Er hat keinen Trenchcoat und keinen Billardtisch. Seine Tarnung ist ein Hund, und überraschend viel Zeit verbringt er im Büro: Ein Detektiv berichtet - von der Suche nach Vermissten und illegalen Wünschen seiner Klienten.
Privatdetektiv (Symbolbild)

Privatdetektiv (Symbolbild)

Foto: Sebastian Kahnert/ dpa

Zwischen Wunsch und Wirklichkeit ist in vielen Berufen jede Menge Platz. In der Serie "Das anonyme Job-Protokoll"erzählen Menschen ganz subjektiv, was ihren Job prägt - ob Tierärztin, Staatsanwalt oder Betreuer im Jobcenter.

"Dass ich Detektiv bin, erzähle ich nicht gern. Ich bevorzuge den Begriff 'Privatermittler'. Denn ich glaube, es gibt wenige Berufe, die klischeebehafteter sind als der des Detektivs. Die Leute schauen einfach zu viele Krimis! Das meiste, was in diesen Filmen passiert, ist unrealistischer Quatsch. Das Einzige, was ich gern sehe, sind alte Miss-Marple- oder Sherlock-Holmes-Filme und ab und zu einen 'Tatort'.

Im Gegensatz zu den Fernsehermittlern führe ich ein ganz normales Leben - ohne Loft, Billardtisch und Kontakten in die Rotlichtszene.
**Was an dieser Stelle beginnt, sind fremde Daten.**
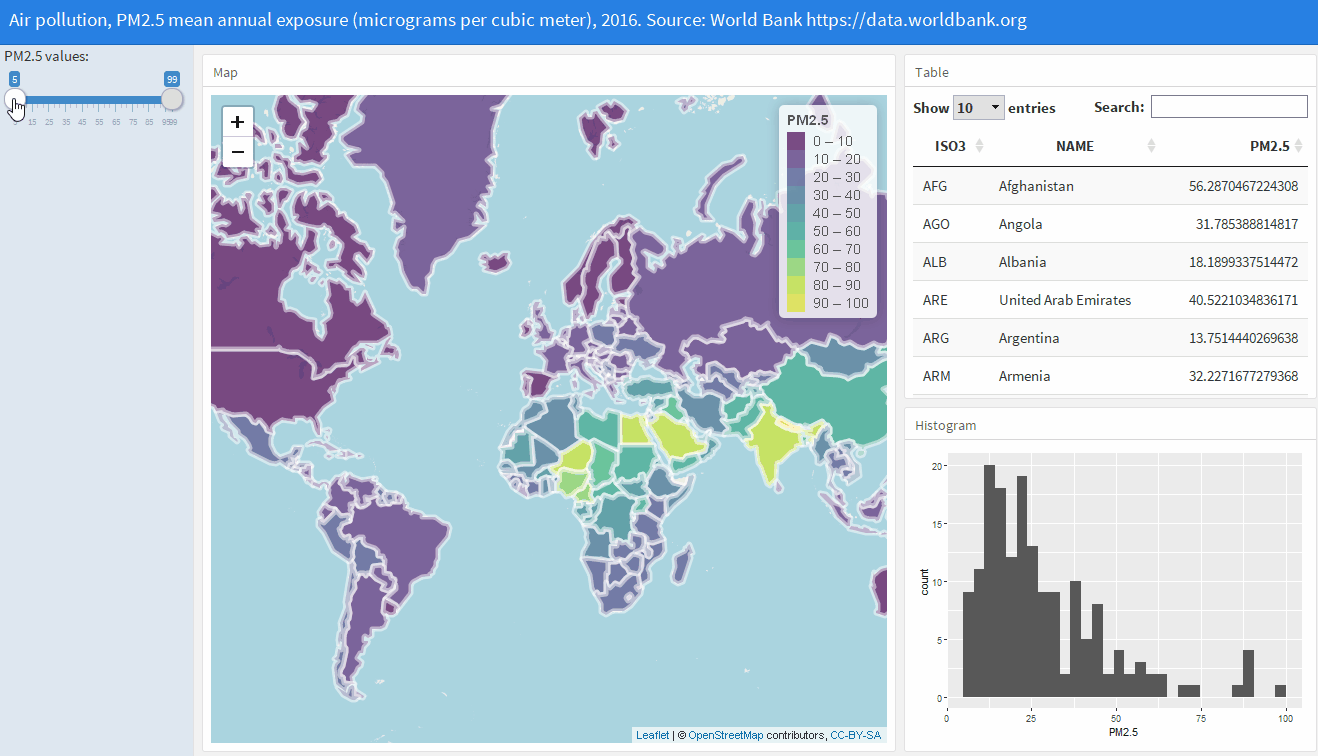Viewport: 1318px width, 756px height.
Task: Expand the NAME column sorting control
Action: (x=1151, y=145)
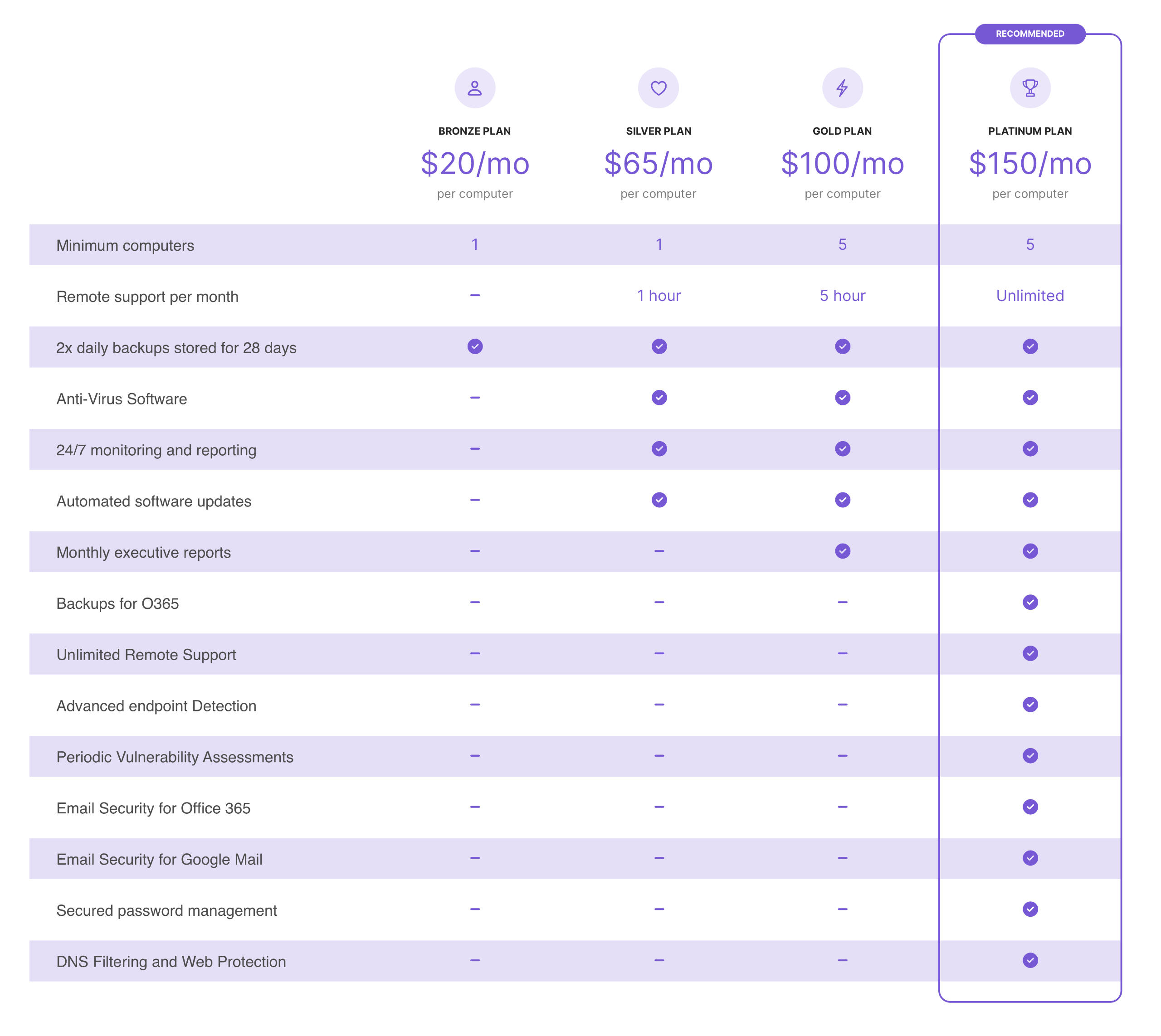Click the RECOMMENDED badge
Viewport: 1161px width, 1036px height.
(1029, 34)
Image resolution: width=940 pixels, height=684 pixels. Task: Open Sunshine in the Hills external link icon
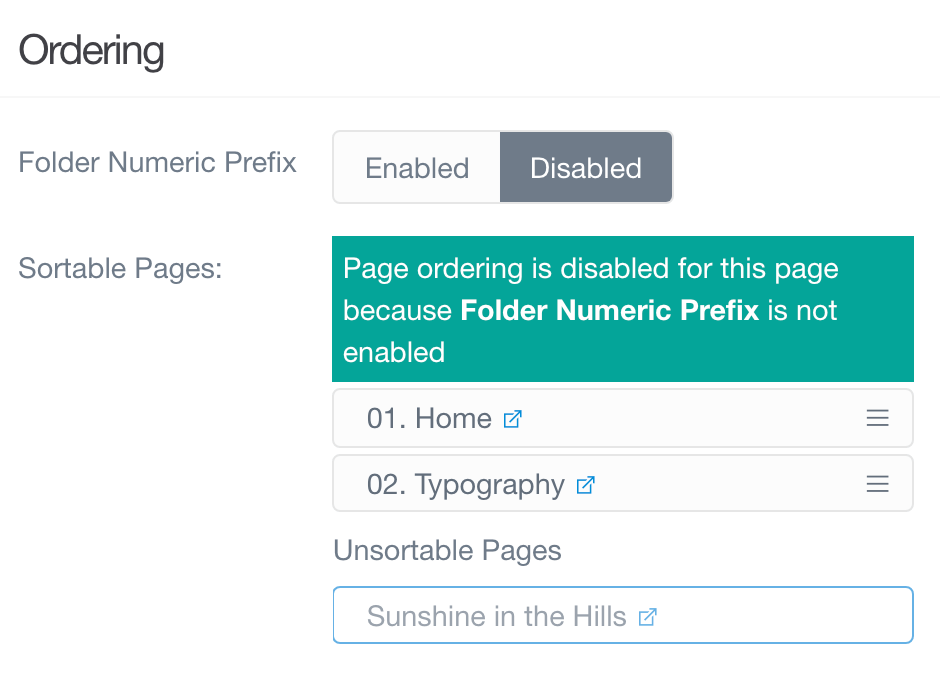(x=647, y=617)
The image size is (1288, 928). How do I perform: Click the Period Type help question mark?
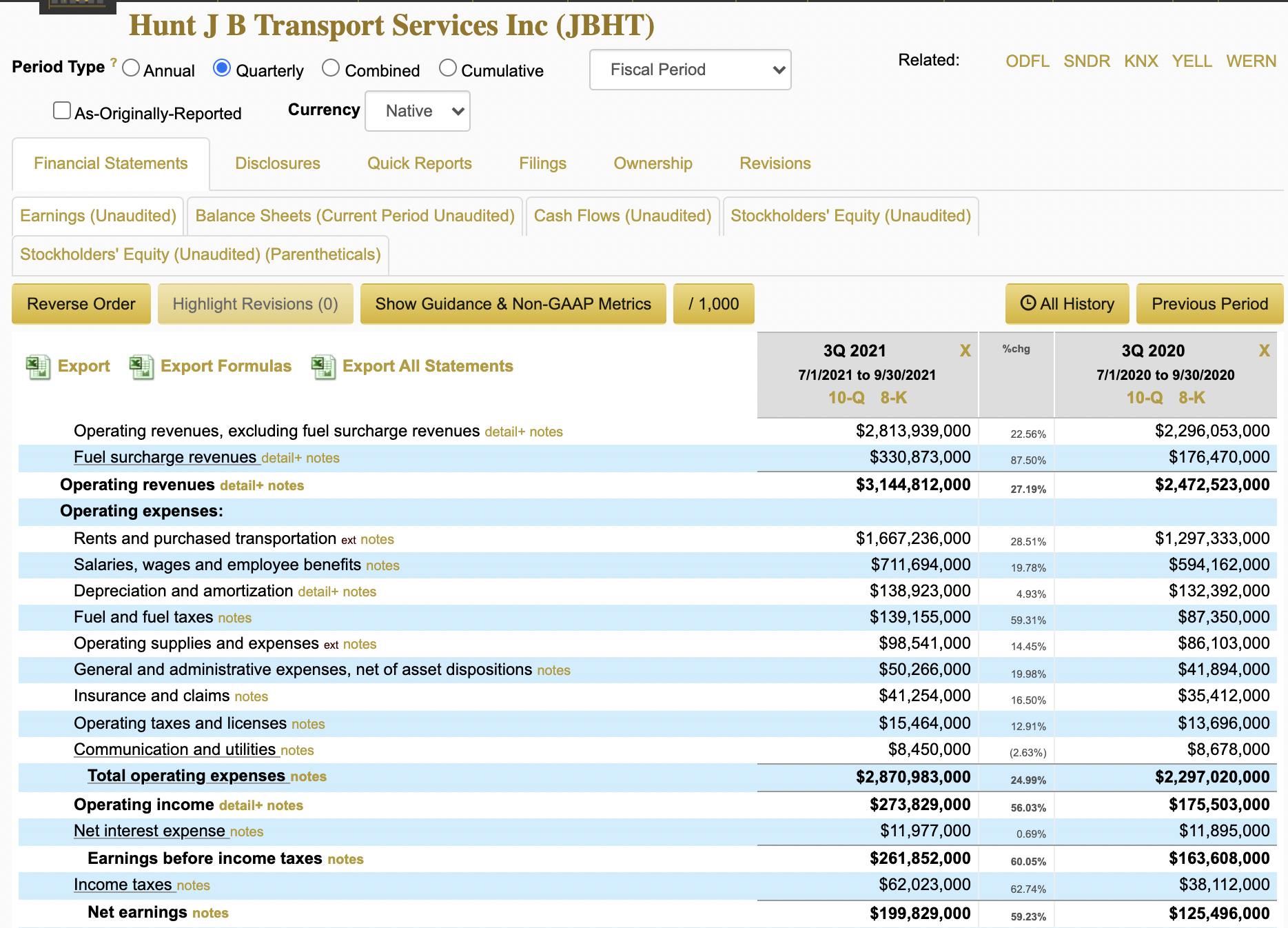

Ich bin Vater einer kleinen Tochter, und ich habe keine dauergenervte Frau, die mit meinem Beruf hadert, weil ich mich zu sehr für meine Fälle und zu wenig für mein Privatleben einsetze.

Schon als Kind war ich ein guter Beobachter, habe mit Freunden Spuren gelesen. Irgendwann las ich von der Möglichkeit, eine Weiterbildung zum Detektiv zu machen. Da wusste ich: Das passt zu mir. Seit fast zwölf Jahren arbeite ich nun als Privatdetektiv, mittlerweile mit eigenem Büro.

Wenn Klienten mich das erste Mal kontaktieren, muss ich sie oft enttäuschen. Viele fragen, ob ich Wanzen einsetzen könne, um andere Menschen abzuhören. Das geht natürlich nicht, da würde ich mich strafbar machen.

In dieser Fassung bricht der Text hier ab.